Dataset records Start Marker
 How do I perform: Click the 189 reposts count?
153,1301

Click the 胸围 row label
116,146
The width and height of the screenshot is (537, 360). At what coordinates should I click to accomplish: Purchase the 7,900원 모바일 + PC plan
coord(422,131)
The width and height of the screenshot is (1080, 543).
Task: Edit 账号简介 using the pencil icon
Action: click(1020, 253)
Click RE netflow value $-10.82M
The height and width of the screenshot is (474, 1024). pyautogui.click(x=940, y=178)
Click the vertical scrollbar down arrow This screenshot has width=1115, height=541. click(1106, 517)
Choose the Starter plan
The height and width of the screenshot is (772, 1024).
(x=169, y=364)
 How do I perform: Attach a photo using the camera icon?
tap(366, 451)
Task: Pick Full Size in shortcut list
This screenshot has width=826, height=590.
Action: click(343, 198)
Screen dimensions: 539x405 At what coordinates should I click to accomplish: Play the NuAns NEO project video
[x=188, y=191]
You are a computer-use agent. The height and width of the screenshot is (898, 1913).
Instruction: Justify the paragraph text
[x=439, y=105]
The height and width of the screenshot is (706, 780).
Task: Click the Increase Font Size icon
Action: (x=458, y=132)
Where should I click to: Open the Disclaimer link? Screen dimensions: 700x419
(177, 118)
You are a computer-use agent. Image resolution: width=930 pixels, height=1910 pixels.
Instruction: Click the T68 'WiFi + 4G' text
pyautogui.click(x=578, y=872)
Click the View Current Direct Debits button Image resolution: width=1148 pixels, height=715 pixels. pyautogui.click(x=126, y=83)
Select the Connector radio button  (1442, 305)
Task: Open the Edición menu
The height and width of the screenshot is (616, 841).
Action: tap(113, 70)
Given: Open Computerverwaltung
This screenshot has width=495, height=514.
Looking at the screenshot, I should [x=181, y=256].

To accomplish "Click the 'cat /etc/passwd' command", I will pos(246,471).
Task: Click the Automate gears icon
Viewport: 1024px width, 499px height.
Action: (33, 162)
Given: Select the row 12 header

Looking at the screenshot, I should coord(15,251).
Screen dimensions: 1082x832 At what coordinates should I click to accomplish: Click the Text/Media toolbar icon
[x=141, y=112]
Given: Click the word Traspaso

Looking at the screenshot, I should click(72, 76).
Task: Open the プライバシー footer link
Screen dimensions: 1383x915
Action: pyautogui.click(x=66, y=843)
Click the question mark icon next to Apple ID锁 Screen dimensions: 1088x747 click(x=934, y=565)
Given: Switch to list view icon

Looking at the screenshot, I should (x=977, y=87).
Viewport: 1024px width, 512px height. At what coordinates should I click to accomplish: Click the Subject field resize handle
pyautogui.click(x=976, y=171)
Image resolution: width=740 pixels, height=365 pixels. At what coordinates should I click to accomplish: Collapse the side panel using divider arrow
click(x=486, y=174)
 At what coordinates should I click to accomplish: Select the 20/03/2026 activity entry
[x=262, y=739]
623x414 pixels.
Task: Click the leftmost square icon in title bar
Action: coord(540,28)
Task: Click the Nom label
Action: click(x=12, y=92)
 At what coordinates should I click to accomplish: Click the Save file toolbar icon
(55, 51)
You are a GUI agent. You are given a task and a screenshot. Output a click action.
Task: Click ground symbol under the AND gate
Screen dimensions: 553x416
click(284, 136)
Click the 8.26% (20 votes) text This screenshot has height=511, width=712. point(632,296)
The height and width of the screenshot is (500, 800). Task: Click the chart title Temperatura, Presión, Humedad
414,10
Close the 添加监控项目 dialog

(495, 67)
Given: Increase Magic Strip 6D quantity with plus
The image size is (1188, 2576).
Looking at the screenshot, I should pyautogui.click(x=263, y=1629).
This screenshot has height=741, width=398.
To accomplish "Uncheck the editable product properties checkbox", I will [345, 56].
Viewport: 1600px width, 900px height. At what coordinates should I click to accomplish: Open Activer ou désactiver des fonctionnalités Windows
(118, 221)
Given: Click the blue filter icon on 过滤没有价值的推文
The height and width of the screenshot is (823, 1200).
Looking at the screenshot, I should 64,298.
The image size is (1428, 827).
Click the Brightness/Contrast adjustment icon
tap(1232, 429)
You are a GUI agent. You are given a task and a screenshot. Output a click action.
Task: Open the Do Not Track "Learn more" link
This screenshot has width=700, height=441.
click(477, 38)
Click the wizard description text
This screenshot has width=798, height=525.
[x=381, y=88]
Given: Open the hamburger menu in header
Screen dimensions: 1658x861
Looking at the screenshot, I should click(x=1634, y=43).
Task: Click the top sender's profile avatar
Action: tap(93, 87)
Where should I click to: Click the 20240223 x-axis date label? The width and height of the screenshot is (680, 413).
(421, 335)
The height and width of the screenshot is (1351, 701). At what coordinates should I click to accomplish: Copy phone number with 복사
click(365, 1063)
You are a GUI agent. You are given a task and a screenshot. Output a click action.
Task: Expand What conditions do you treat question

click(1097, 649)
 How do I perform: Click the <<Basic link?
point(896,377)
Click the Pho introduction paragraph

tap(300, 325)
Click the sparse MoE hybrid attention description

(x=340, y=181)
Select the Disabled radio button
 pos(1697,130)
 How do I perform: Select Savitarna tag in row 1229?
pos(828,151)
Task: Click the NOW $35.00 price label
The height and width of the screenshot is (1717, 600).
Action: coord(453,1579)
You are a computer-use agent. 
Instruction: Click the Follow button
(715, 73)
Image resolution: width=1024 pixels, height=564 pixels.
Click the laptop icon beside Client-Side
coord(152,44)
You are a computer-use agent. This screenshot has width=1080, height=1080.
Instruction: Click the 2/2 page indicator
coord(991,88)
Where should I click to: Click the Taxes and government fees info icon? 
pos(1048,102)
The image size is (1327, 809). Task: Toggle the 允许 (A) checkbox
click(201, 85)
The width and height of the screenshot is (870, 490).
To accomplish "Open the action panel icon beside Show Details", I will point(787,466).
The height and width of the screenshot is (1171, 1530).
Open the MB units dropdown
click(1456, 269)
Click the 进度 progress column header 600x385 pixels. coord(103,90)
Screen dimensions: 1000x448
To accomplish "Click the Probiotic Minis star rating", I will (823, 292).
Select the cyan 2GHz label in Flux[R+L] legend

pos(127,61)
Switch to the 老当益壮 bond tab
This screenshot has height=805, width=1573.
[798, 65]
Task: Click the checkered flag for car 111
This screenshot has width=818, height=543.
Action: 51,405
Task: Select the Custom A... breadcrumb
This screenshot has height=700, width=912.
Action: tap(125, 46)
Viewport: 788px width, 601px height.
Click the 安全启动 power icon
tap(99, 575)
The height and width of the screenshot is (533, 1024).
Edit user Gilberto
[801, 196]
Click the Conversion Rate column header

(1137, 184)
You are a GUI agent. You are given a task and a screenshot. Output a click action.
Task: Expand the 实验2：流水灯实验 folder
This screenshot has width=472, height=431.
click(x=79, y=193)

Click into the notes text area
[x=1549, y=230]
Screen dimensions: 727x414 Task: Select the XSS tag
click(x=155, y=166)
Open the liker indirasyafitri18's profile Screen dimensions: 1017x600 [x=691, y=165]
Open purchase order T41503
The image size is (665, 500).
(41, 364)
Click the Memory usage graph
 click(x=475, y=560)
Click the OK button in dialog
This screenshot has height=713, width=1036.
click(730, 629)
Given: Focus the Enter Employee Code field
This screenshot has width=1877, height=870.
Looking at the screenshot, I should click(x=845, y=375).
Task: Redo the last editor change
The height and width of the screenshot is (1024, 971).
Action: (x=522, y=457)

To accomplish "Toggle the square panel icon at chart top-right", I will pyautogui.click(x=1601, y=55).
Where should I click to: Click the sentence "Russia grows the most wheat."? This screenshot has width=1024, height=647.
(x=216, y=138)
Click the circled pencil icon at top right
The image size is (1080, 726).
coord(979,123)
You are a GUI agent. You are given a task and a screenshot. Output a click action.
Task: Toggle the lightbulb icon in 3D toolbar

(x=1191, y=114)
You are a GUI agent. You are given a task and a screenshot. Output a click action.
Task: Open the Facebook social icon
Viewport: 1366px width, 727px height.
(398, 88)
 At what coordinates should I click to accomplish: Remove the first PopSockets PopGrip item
Dataset records End Marker
Exercise objective: Wherever the word "menu" appears in a line of the data above, copy that line.

Answer space:
Task: Open the Edición menu
Given: Open the hamburger menu in header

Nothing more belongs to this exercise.